**Data shown:**
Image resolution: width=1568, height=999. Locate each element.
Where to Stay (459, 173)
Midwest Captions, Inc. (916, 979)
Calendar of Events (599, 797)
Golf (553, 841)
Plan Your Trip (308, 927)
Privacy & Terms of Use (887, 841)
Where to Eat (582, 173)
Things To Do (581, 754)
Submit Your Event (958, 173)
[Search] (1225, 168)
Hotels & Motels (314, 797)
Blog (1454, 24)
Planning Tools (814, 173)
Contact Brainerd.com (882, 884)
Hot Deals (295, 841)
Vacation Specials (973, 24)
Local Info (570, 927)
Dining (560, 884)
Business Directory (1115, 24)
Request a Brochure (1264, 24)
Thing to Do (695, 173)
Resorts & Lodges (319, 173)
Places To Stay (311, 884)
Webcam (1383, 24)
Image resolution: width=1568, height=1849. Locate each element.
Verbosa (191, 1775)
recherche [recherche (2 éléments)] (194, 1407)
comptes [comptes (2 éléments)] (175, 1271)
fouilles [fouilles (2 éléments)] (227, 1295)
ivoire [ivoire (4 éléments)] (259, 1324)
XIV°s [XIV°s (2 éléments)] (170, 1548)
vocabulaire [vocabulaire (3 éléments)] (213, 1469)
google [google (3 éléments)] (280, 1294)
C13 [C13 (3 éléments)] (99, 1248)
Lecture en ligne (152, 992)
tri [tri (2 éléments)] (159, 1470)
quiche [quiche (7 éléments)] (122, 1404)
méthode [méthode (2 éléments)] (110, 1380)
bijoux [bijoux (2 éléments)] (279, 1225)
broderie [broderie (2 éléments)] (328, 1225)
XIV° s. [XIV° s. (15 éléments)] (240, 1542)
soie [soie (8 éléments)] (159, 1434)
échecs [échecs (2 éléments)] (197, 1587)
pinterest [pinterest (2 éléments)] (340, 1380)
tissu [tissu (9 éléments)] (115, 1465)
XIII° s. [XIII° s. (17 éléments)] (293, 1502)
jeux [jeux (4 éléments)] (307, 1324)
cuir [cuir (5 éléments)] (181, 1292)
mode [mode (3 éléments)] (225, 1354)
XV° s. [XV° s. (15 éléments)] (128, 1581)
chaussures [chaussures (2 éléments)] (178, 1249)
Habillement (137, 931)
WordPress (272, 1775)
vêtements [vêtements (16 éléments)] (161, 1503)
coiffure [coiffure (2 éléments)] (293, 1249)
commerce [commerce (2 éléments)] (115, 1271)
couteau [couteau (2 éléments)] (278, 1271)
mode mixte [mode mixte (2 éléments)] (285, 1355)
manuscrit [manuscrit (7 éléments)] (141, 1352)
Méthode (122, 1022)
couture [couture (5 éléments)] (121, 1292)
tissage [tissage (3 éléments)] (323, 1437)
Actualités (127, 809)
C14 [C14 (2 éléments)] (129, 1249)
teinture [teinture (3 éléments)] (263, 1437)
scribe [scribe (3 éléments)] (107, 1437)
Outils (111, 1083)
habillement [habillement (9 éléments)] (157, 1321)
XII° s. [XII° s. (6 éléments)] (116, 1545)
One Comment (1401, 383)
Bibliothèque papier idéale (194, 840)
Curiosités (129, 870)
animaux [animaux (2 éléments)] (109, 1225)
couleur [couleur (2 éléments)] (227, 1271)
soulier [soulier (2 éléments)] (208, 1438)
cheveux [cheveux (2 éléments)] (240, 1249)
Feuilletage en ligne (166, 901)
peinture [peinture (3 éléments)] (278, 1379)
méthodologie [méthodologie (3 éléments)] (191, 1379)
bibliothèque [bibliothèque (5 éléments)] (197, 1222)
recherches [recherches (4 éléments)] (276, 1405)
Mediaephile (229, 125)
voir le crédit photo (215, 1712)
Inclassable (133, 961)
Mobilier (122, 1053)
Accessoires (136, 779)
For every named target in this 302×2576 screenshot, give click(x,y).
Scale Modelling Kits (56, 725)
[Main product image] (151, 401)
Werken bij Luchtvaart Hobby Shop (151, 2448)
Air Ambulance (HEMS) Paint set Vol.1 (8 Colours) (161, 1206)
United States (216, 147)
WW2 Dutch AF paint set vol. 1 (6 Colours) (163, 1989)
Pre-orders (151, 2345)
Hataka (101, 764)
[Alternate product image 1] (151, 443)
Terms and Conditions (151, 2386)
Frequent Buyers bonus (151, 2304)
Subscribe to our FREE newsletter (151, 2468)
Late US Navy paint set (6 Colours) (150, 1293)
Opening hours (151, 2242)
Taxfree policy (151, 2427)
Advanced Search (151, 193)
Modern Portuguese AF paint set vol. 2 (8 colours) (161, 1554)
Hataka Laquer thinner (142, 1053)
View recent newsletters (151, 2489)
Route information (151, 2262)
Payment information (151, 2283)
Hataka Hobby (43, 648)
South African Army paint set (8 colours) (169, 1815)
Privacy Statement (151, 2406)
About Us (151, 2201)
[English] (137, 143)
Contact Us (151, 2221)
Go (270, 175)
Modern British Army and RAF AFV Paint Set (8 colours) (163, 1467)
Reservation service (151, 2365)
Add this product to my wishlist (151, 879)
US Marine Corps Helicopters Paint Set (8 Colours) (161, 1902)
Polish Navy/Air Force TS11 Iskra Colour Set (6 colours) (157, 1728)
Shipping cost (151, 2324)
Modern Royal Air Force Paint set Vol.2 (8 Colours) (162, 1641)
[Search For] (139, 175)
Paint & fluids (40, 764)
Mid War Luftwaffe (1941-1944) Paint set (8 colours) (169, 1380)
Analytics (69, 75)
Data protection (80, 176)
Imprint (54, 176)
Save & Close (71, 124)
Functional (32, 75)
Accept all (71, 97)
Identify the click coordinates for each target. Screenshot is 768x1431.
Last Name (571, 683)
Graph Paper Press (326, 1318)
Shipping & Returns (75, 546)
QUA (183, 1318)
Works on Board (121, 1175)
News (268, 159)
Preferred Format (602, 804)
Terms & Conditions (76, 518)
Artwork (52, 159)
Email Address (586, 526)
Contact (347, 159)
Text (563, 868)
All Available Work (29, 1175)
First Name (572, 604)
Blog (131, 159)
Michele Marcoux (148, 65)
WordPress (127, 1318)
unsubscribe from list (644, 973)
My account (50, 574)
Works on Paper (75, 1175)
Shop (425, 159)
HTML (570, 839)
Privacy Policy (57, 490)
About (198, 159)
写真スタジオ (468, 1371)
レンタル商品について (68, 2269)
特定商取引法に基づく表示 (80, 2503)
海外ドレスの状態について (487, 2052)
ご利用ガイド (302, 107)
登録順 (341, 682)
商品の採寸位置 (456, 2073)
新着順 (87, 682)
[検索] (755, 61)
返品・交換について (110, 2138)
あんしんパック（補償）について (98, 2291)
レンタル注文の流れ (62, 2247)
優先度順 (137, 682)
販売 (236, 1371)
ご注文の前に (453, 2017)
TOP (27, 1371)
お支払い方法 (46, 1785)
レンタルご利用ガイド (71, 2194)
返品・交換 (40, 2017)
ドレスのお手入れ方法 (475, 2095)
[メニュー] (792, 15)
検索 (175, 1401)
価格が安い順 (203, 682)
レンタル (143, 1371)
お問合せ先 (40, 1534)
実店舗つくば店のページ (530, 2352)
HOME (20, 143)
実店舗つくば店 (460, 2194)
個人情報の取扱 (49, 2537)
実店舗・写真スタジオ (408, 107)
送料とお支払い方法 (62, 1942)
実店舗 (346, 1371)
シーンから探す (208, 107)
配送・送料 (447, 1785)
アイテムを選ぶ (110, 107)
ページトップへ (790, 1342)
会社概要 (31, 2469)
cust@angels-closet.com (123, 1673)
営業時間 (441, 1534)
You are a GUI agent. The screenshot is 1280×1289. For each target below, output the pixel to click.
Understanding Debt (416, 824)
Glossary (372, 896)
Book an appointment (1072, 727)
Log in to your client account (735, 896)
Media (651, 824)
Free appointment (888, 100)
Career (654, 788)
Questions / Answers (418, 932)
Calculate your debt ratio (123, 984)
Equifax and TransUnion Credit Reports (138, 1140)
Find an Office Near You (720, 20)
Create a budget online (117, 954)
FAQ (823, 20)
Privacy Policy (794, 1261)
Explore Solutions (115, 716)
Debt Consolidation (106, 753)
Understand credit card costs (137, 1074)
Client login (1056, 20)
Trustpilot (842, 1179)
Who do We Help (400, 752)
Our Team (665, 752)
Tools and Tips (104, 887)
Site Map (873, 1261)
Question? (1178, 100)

**Do this:** Starting with the first line and ending after the one that contains "Planning Tools (814, 173)", write out the lines again, putting "Golf Courses" in place of "Golf" and changing nothing else.

**Solution to this problem:**
Image resolution: width=1568, height=999. Locate each element.
Where to Stay (459, 173)
Midwest Captions, Inc. (916, 979)
Calendar of Events (599, 797)
Golf Courses (553, 841)
Plan Your Trip (308, 927)
Privacy & Terms of Use (887, 841)
Where to Eat (582, 173)
Things To Do (581, 754)
Submit Your Event (958, 173)
[Search] (1225, 168)
Hotels & Motels (314, 797)
Blog (1454, 24)
Planning Tools (814, 173)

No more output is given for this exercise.